Wednesday, November 6, 2019, 5:30pm to 6:30pm

Location: 

Haller Hall, 24 Oxford Street, Cambridge, MA 02138

Speaker: Professor Andrea Migliano, Universitat Zurich

Abstract: 

Contemporary hunter-gatherers provide a window into the ecological conditions for the emergence of humans’ unmatched cultural abilities. Andrea Migliano will discuss how the hunter-gatherers’ foraging niche led to the emergence of a unique social structure that underlies humanity’s never-ending cultural revolution.

About the speaker:

Since 2018 Andrea Bamberg Migliano has been Professor in Evolutionary Anthropology at the University of Zurich. She works on comparative behaviour of hunter-gatherer populations, with ongoing fieldwork in the Philippines and Congo. She uses behavioral ecology, network analyses and experimental psychology to understand how diversity in the hunter-gatherers foraging niche has shaped human specific adaptations such as complex sociality, cumulative culture and pro-sociality.

Professor Migliano received her PhD in Evolutionary Anthropology from the University of Cambridge in 2007, followed by a Junior Research Fellowship at Clare College, Cambridge and an Associate Professorship at University College London. Since moving to Zurich, Professor Migliano has started the Hunter-Gatherers Evolutionary Ecology Group and expanded her comparative fieldwork approach to Indonesia and the Amazon.

About the Marshall Family Lecture:

The Marshall Family Lecture series is intended to recognise in perpetuity the invaluable contributions to anthropology of Laurence Marshall, Lorna Marshall, John Marshall and Elizabeth Marshall Thomas.

 In a series of pioneering expeditions to the Kalahari in the 1950s and 1960s, the Marshall family documented the ethnography of the Ju/’hoansi Bushmen in multiple ways and with exceptional skill. The books, articles and films created by the Marshalls were as accessible as they were scholarly. They revolutionized our understanding of the hunter-gatherer way of life.

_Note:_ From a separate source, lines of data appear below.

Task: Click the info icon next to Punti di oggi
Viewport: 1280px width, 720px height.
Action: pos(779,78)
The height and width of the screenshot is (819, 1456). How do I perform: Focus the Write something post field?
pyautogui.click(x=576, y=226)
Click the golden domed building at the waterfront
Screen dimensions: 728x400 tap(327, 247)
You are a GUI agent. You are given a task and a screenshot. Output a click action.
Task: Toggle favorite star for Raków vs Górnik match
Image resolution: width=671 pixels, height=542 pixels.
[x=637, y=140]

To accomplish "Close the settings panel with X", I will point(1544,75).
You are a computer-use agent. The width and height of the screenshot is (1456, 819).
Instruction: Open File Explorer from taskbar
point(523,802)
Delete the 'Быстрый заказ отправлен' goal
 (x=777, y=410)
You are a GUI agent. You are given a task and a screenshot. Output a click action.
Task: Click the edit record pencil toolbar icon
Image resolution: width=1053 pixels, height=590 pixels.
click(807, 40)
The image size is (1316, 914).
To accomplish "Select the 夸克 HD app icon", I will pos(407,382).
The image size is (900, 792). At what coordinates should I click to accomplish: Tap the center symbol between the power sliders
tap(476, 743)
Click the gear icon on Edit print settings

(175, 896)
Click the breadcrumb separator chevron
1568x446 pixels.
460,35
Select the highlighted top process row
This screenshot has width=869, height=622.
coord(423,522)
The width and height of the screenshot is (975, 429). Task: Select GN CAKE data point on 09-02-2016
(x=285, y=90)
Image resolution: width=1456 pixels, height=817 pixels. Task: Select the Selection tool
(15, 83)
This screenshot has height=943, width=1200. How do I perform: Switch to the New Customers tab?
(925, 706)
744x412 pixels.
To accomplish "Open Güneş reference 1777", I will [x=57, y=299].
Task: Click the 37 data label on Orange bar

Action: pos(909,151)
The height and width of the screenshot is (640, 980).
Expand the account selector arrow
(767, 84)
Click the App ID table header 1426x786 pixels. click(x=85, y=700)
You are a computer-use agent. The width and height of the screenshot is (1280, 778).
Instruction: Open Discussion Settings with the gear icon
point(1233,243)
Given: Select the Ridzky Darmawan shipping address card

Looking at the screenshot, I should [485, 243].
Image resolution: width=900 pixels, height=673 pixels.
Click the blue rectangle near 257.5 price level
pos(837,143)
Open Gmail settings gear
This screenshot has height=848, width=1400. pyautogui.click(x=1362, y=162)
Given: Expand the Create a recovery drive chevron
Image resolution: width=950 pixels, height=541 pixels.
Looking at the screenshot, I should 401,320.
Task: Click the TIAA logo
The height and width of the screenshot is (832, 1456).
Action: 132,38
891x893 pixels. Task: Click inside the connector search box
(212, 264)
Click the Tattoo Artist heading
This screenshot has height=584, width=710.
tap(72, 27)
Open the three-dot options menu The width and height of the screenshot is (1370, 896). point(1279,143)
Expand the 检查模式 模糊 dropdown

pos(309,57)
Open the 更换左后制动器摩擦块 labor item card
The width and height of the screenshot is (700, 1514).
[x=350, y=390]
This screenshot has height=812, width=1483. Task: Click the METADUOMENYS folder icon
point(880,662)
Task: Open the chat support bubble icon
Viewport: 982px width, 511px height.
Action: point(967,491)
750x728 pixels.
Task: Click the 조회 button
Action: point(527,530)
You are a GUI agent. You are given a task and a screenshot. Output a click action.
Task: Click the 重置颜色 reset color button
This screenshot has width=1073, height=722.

As a result of the Marshalls’ discoveries, Irven DeVore and Richard Lee launched the multi-disciplinary Harvard Kalahari Project, which continued from 1963 to 1980. The Kalahari Project has had a profound impact throughout the discipline and was the launching pad for the careers of many highly influential anthropologists. It also led DeVore and Lee to edit the 1968 volume Man the Hunter, a book that for several decades set the intellectual agenda about hunter-gatherers, and the 1976 anthology Kalahari Hunter-Gatherers.

Marshall Family Lectures will be held every 1-2 years. The Department of Human Evolutionary Biology is proud to recognize and cherish the lasting legacy of the Marshall family.